━━━ RECORDS FOR THE EXERCISE ━━━

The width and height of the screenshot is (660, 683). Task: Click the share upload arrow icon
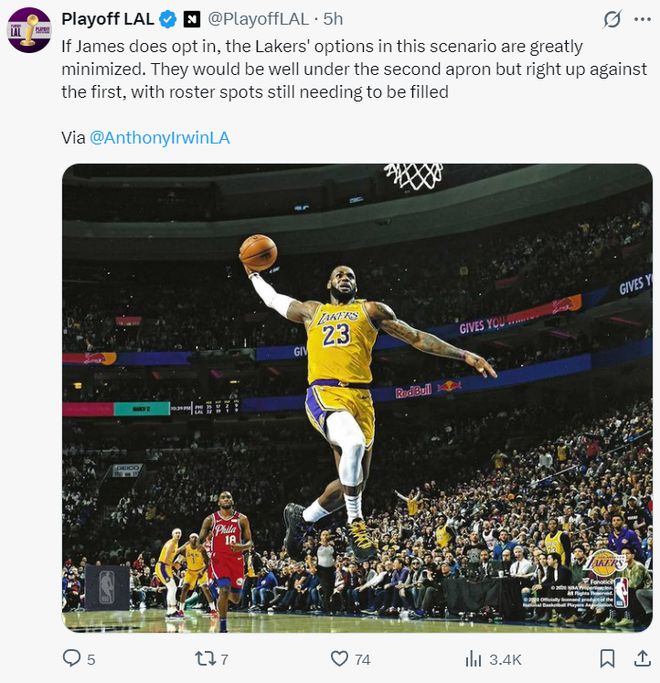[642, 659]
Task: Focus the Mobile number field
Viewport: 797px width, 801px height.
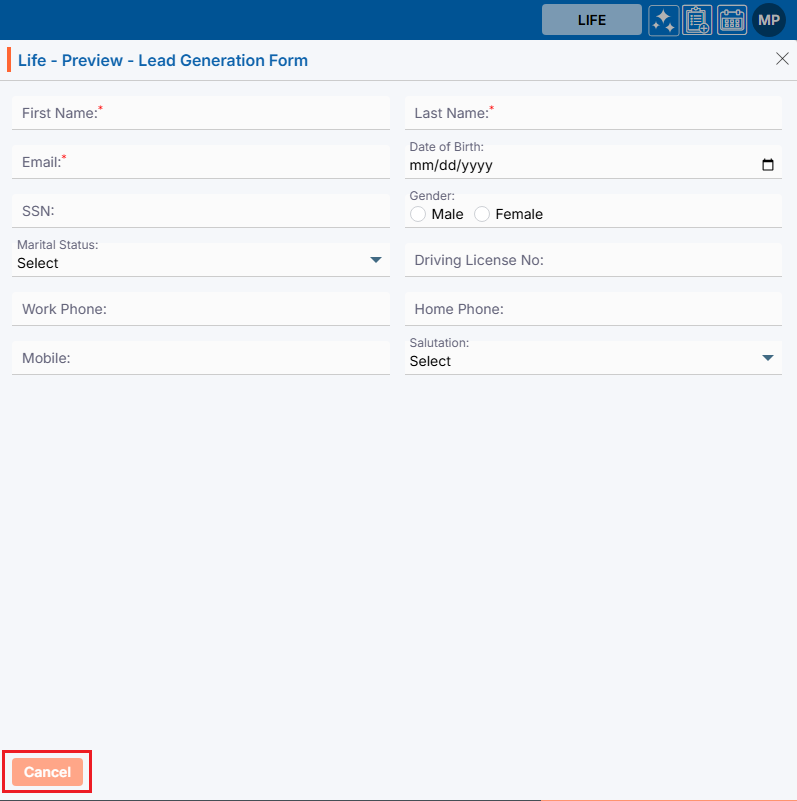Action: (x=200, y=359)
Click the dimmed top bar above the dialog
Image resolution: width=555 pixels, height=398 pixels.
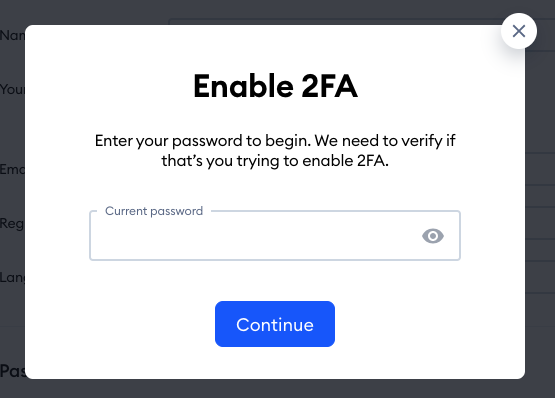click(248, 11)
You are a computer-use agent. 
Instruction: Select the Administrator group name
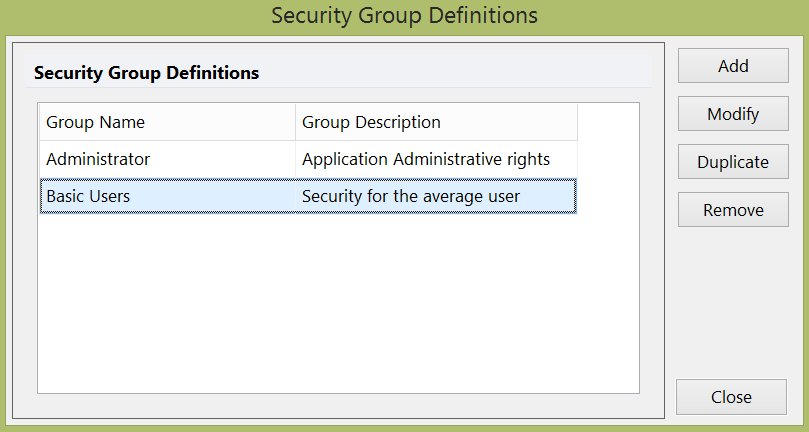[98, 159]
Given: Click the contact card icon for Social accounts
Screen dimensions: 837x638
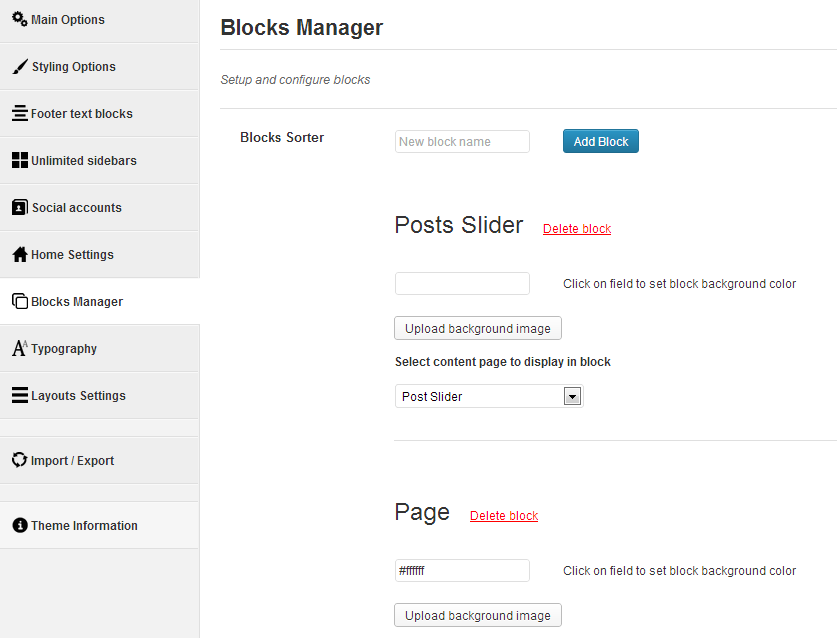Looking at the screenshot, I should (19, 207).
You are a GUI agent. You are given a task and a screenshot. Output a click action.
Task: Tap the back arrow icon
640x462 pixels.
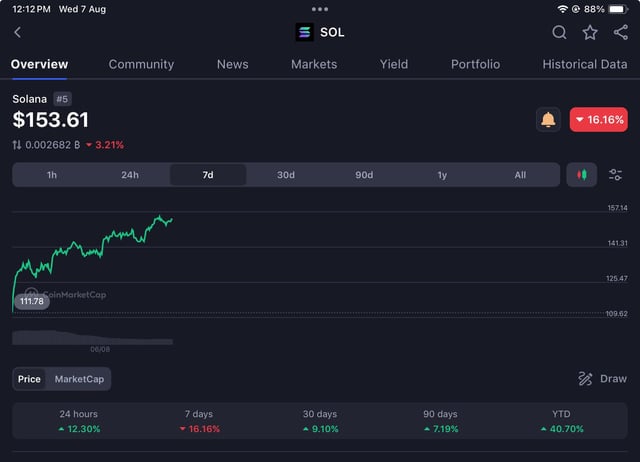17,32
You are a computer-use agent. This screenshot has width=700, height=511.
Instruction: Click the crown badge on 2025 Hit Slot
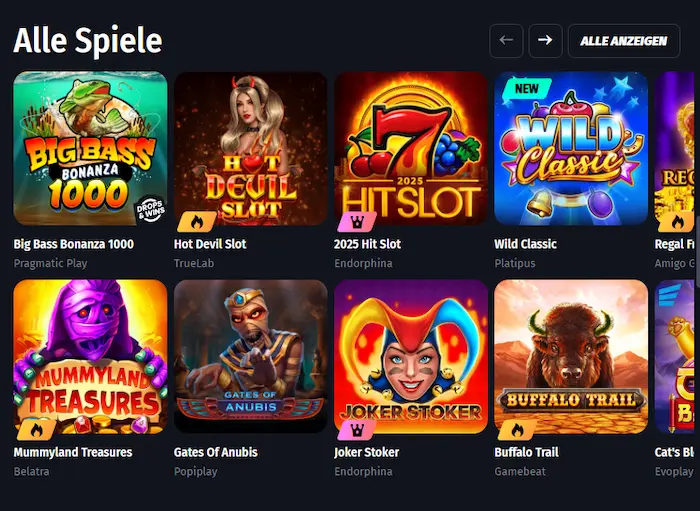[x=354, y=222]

━━━

EXERCISE OBJECTIVE. Excluding the pictures, reproduce every entry exactly as given.

TASK ANSWER.
The width and height of the screenshot is (660, 683). Task: Click the share upload arrow icon
[642, 659]
Task: Focus the Mobile number field
Viewport: 797px width, 801px height.
Action: (x=200, y=359)
Click the dimmed top bar above the dialog
Image resolution: width=555 pixels, height=398 pixels.
click(248, 11)
You are a computer-use agent. 
Instruction: Select the Administrator group name
[98, 159]
Given: Click the contact card icon for Social accounts
Screen dimensions: 837x638
Looking at the screenshot, I should (19, 207).
You are a GUI agent. You are given a task and a screenshot. Output a click action.
Task: Tap the back arrow icon
640x462 pixels.
17,32
You are a computer-use agent. This screenshot has width=700, height=511.
Instruction: Click the crown badge on 2025 Hit Slot
[x=354, y=222]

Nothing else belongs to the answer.